Immagine di copertina
Gianluigi Bonanomi, giornalista e formatore, è molto richiesto da aziende e soggetti pubblici interessati a una migliore comunicazione digitale

Il giornalista e noto formatore digitale, autore del libro "Sharenting", spiega a TPI perché pubblicare le foto dei propri figli sui social network non è mai una buona idea

I rischi dello sharenting, dal cyberbullismo alla pedofilia – intervista a Gianluigi Bonanomi, giornalista e formatore digitale

“Cosa vorrai che sia? È solo qualche foto innocente”. Più o meno è questo quello che sostengono i tanti genitori che non si fanno troppe preoccupazioni nel condividere immagini dei loro figli sui social network. Ma è davvero così? Non secondo Gianluigi Bonanomi, giornalista e noto formatore digitale, nonché autore di numerosi libri divulgativi di succsso, tra cui “Sharenting”, che già dal titolo mette in guardia i genitori (deputati al “parenting”) nel rapporto tra i loro figli e la Rete, con le sue  infinite potenzialità di sharing. “Certo, sono solamente delle immagini, nella maggior parte dei casi effettivamente innocenti, non sessualizzate diciamo. Ma non dobbiamo dimenticare che viviamo in una società dove l’immagine è tutto e i rapporti sociali non sono più filtrati dall’incontro a quattrocchi. Tutto corre in rete, è la percezione è ben diversa, soprattutto fra i più giovani”, spiega Bonanomi.
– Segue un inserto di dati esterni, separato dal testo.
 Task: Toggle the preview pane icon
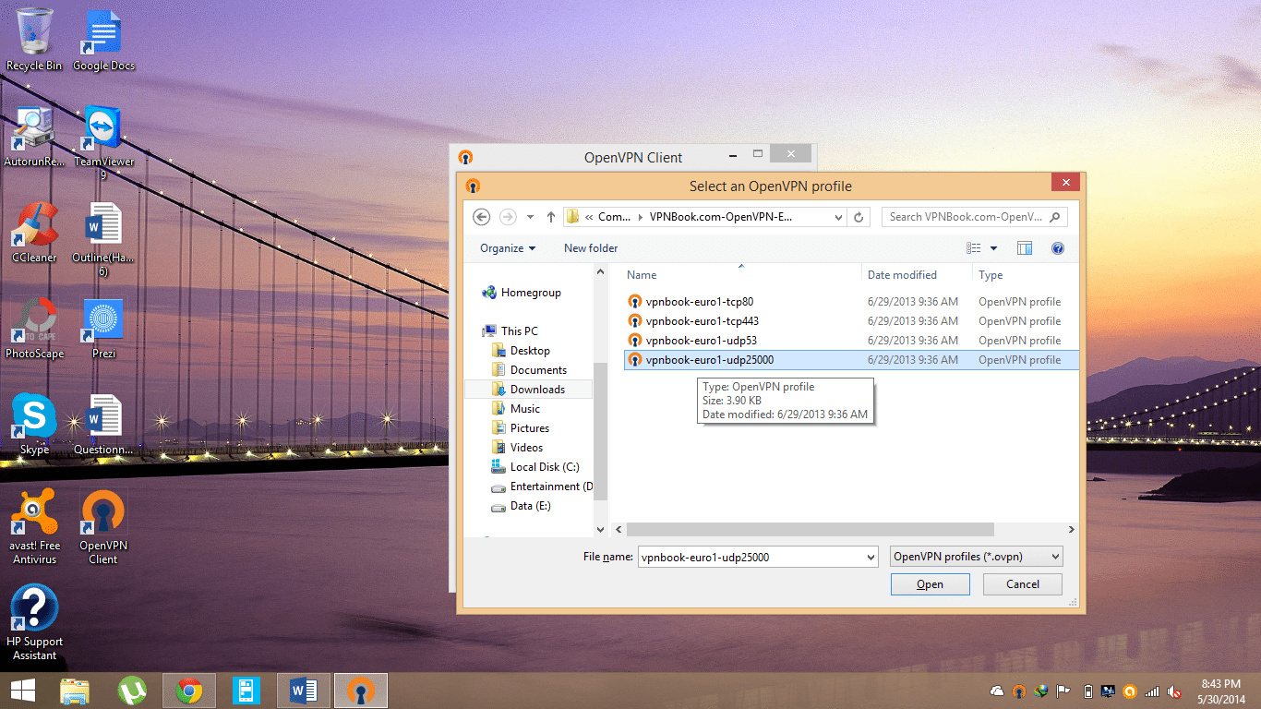tap(1024, 248)
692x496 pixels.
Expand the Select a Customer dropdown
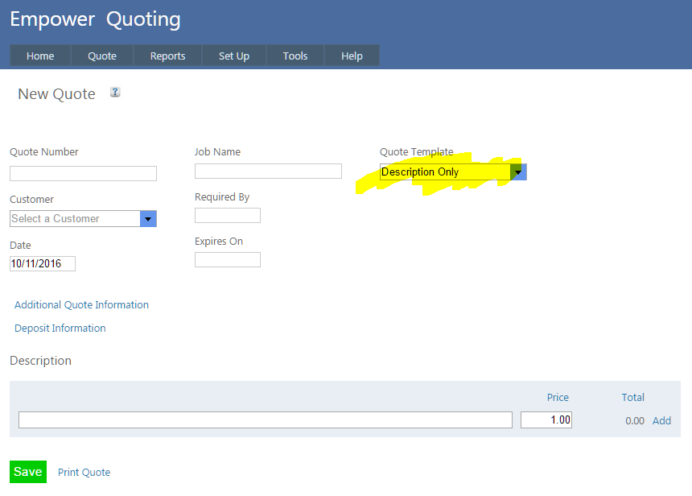[x=148, y=218]
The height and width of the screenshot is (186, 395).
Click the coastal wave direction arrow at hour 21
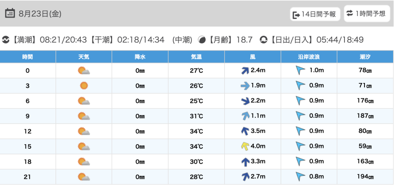pos(300,177)
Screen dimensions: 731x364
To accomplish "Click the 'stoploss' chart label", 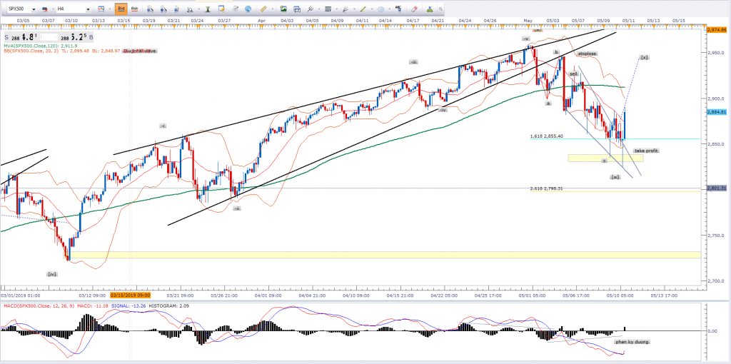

Sharenting e cyberbullismo: un rischio concreto

“Delle semplici immagini possono dare l’occasione di sfogarsi a qualche cyberbullo, che potrebbe non esitare a ricondividerle accompagnandole con frasi ben poco lusinghiere”, spiega Bonanomi a TPI. “Saranno pure bambini, ma sappiamo bene che spesso i più piccoli possono essere molto crudeli sotto questo profilo, spesso senza nemmeno rendersi conto delle conseguenze che potrebbero avere le loro azioni. Tra l’altro, non è detto che sono cose che accadono immediatamente. Queste immagini possono rimanere sopite a lungo, per poi venire riprese in seguito, quando magari i figli sono cresciuti, e si trovano ridicolizzati dagli amici per qualcosa avvenuto anni prima”.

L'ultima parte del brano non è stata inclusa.